++++ SOURCE TEXT
Spooner Lands at Business Plus
Rick Wolff at Grand Central's Business Plus imprint pre-empted world rights to the new, currently untitled, work by novelist and business book author John Spooner, which is written as a collection of letters to his grandchildren offering investment and general life advice. Spooner is a regular on Bloomberg Radio and also director of investments at Morgan Stanley Smith Barney; his previous efforts include the novel The Foursome (Houghton Mifflin, 1993) and Do You Want to Make Money or Would You Rather Fool Around? (Adams Media, 1999). Agent John Taylor "Ike" Williams, of Kneerim & Williams, represented Spooner in the deal.

Basic Explores ‘Spinoza'; Da Capo Gets 'Stupid'
Agent Sandra Dijkstra sold North American rights, in a two-book deal, to Irvin D. Yalom's The Spinoza Problem to T.J. Kelleher at Basic Books. The novel, which Basic described as a "psycho-philosophical" work, examines the influence of the titular Dutch Jewish philosopher on the high-ranking Nazi, Alfred Rosenberg. Kelleher explained that Rosenberg is actually the source of the phrase "the Spinoza problem." The Spinoza Problem is scheduled for early 2012. The second book in the deal will be a follow-up to the author's 1989 novel, Love's Executioner (which Basic Books originally published and will be reissuing). That novel contained 10 tales about a psychotherapist's patients and their compulsions. The second book in the deal will also contain the e-book original, I'm Calling the Police, which Basic released in March.

In another deal from a Perseus imprint, Da Capo executive editor Ben Schafer took world rights to a humor book by Meghan McCain and Michael Ian Black called Stupid for America. Robert Guinsler at Sterling Lord brokered the deal for the unlikely duo, who met each other, hit it off, and then came up with the idea for the book. The pair will be touring the country this summer, talking to everyday Americans about politics, to find out why, as the publisher put it, the system is "so f-ed up." McCain is the single, conservative, blogger daughter of former Republican presidential nominee John McCain, and Black is a 40-year-old, left-wing, married, liberal, standup comic who's known for such cult TV comedy shows as The State and Stella. Each of the pair has written bestselling books, and Da Capo described the concept as "Chelsea Handler meets Hunter S. Thompson on a political cannonball run across America."
++++++++
++++ RECORDS SUPPLIED
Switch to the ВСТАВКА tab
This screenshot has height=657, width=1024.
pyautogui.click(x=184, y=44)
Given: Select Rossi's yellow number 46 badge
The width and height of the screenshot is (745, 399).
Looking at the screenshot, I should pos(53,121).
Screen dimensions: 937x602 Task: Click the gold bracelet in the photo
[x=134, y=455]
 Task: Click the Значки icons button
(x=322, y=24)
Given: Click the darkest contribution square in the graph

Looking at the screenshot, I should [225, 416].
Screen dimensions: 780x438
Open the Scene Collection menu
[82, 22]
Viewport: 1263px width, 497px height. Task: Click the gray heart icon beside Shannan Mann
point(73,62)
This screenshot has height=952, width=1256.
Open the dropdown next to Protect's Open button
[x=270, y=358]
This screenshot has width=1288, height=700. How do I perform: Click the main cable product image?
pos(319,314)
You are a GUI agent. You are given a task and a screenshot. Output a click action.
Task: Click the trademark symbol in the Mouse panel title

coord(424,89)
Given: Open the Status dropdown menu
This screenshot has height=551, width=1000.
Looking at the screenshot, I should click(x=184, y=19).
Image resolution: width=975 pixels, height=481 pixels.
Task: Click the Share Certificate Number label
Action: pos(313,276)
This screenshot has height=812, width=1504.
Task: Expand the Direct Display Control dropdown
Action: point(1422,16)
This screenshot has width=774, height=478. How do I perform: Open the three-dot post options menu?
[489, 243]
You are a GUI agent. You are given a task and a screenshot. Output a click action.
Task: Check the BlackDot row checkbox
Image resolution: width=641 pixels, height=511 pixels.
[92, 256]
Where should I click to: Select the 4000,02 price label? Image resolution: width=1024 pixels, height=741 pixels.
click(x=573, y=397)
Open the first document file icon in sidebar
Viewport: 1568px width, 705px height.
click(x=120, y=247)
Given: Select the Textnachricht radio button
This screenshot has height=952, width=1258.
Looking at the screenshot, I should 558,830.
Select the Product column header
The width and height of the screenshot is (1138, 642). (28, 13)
++++++++
> **TASK LIST**
1. From the publishing deals text, copy the passage from "Spooner Lands at" up to and including "in the deal." word for word.
2. Recast the paragraph of the publishing deals text that begins "Rick Wolff at Grand Central's" as a short bulleted list of its main facts.

> **ANSWER SECTION**
1.
Spooner Lands at Business Plus
Rick Wolff at Grand Central's Business Plus imprint pre-empted world rights to the new, currently untitled, work by novelist and business book author John Spooner, which is written as a collection of letters to his grandchildren offering investment and general life advice. Spooner is a regular on Bloomberg Radio and also director of investments at Morgan Stanley Smith Barney; his previous efforts include the novel The Foursome (Houghton Mifflin, 1993) and Do You Want to Make Money or Would You Rather Fool Around? (Adams Media, 1999). Agent John Taylor "Ike" Williams, of Kneerim & Williams, represented Spooner in the deal.

2.
- Rick Wolff at Grand Central's Business Plus imprint pre-empted world rights to a new, currently untitled work by John Spooner.
- The book is a collection of letters to Spooner's grandchildren offering investment and general life advice.
- Spooner is a novelist and business book author, a regular on Bloomberg Radio, and director of investments at Morgan Stanley Smith Barney.
- His earlier books include The Foursome (Houghton Mifflin, 1993) and Do You Want to Make Money or Would You Rather Fool Around? (Adams Media, 1999).
- Agent John Taylor "Ike" Williams of Kneerim & Williams represented him in the deal.